Look!  He is coming with the clouds; every eye will see him

Even those who pierced him; and on his account all the tribes of the earth will wail.

So be it. Amen.

I am the Alpha and the Omega, says the Lord God, who was and is and is to come, the Almighty.

Just in case you didn’t go to a college or university with a fraternity and sorority system, or you haven’t studied Greek, Alpha and Omega are the first and last letters of the Greek alphabet.  In The Message paraphrase of the end of this passage reads, “I’m A to Z.  I’m the God who is and was and the God about to arrive.  I’m the Sovereign Strong.”  The letters Alpha (alphabet) and Omega are on the worship table this morning.  Anyone who knows me at all can imagine why alphabet imagery resonates with me: I love letters, and I deal in words. A lot.  This saying by an unknown author is a good reminder for any writer, but it also describes the Alpha and Omega of Christ and eternity:

The greatest thing in the world is the alphabet, as all wisdom is contained it in — except the wisdom of putting the words together.

Jesus Christ, the Alpha and Omega, is the greatest name in the world; the name above all other names.  But we still have to figure out what that means for us and our lives and how we live.  We still have to put it together for ourselves.  It is great to have this Christ the King Sunday to proclaim that Christ is the Almighty, who was and is and is to be.  It is great to imagine ourselves in the company of saints, secure forever.  But forever happens when we dedicate this season, this opportunity, this moment to the work of Jesus Christ.  Eternity may seem very far away, but eternity starts now — today — the tomorrow we dreamed about yesterday.  Because we never get to tomorrow: the only day we have to dedicate to Christ the King is today.  If we put off that Kairos moment of experiencing Jesus as Lord, we’re never going to experience eternity.  If we don’t do now, we won’t have forever.

I have had visitors or guests to Creekside ask if we — and that really means I — ever do altar calls.  My answer is, not very often.  I know that many people, including me, have experienced the pressure of being invited to come forward and make a public commitment to Christ as being manipulative.  Maybe you had the experience, as I have had, of watching someone go forward during an altar call or at a campfire, or a youth conference, or whatever — someone who made a public commitment to Christ and was just as ill-behaved and profane afterward as they were before.  I don’t want to take away from that Kairos moment of commitment, but you’d hope it would last at least until the end of camp.

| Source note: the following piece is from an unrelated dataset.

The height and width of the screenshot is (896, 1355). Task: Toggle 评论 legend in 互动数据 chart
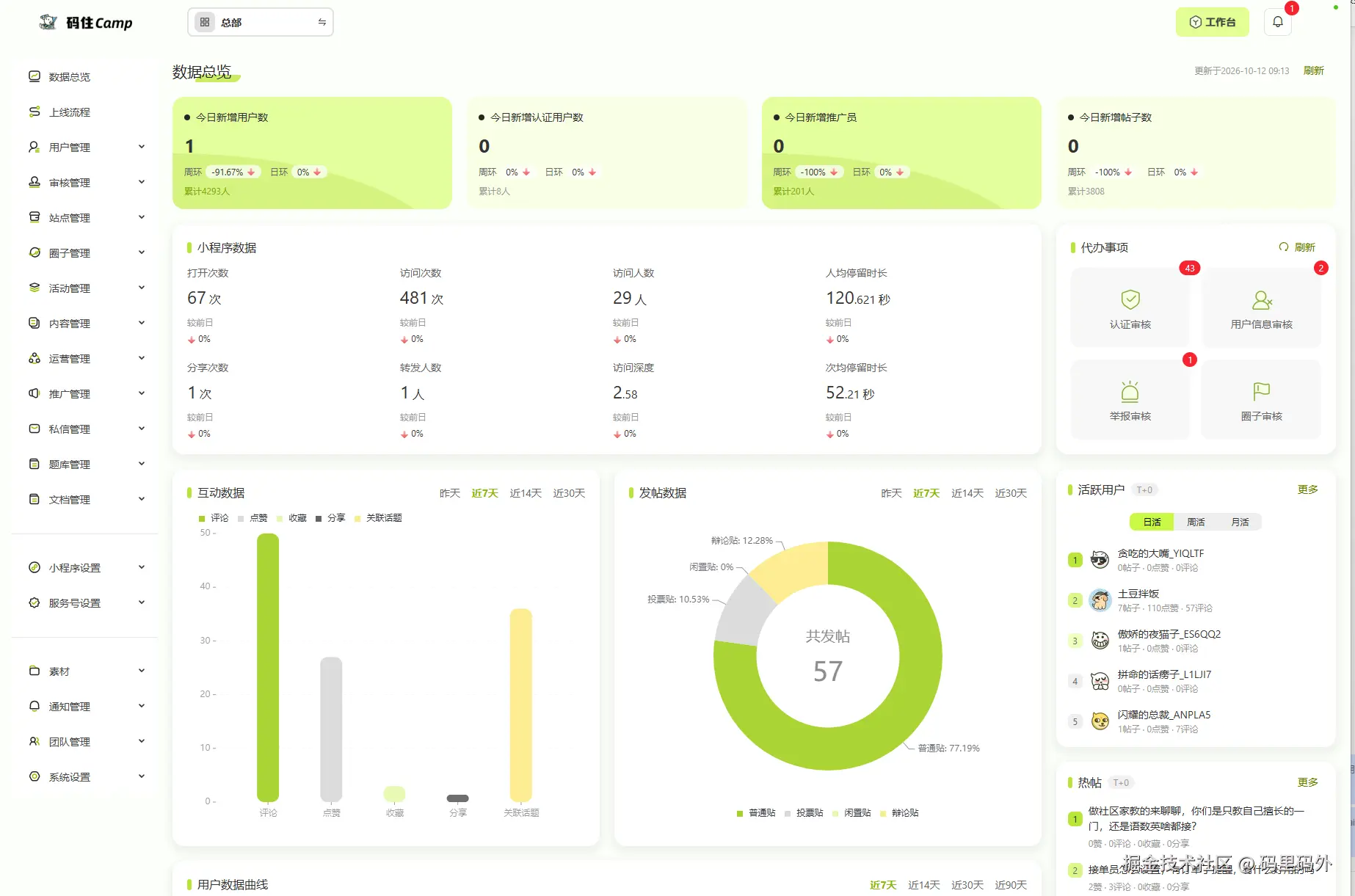point(214,518)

So I am not going to invite anyone to come forward this morning — except Steve Barton, when it’s time to lead the final song.  But I am going to offer a short prayer, and invite you to consider the phrase, Jesus is Lord, and what that means to you.  Is it something you claim is true?  If so, how do you put that together in your life?  What difference does it make?  If you don’t believe that Jesus is Lord, where is your loyalty?  Who or what is Lord for you?  What does that mean for now and for forever?

I invite you to pray with me:

Mighty God:

Let the same mind be in us that was in Christ Jesus, who, though has was in the form of God did not regard equality with You as something to be exploited.  But he emptied himself taking the form of a slave and became obedient to the point of death — even death on a cross.

Therefore You highly exalted him and gave him the name that is above every name.  So that at the name of Jesus every knee should bow and every tongue confess that Jesus Christ is Lord.This is the day, now is the moment. Glory be to Christ Jesus, who was and is and is to be.  Amen.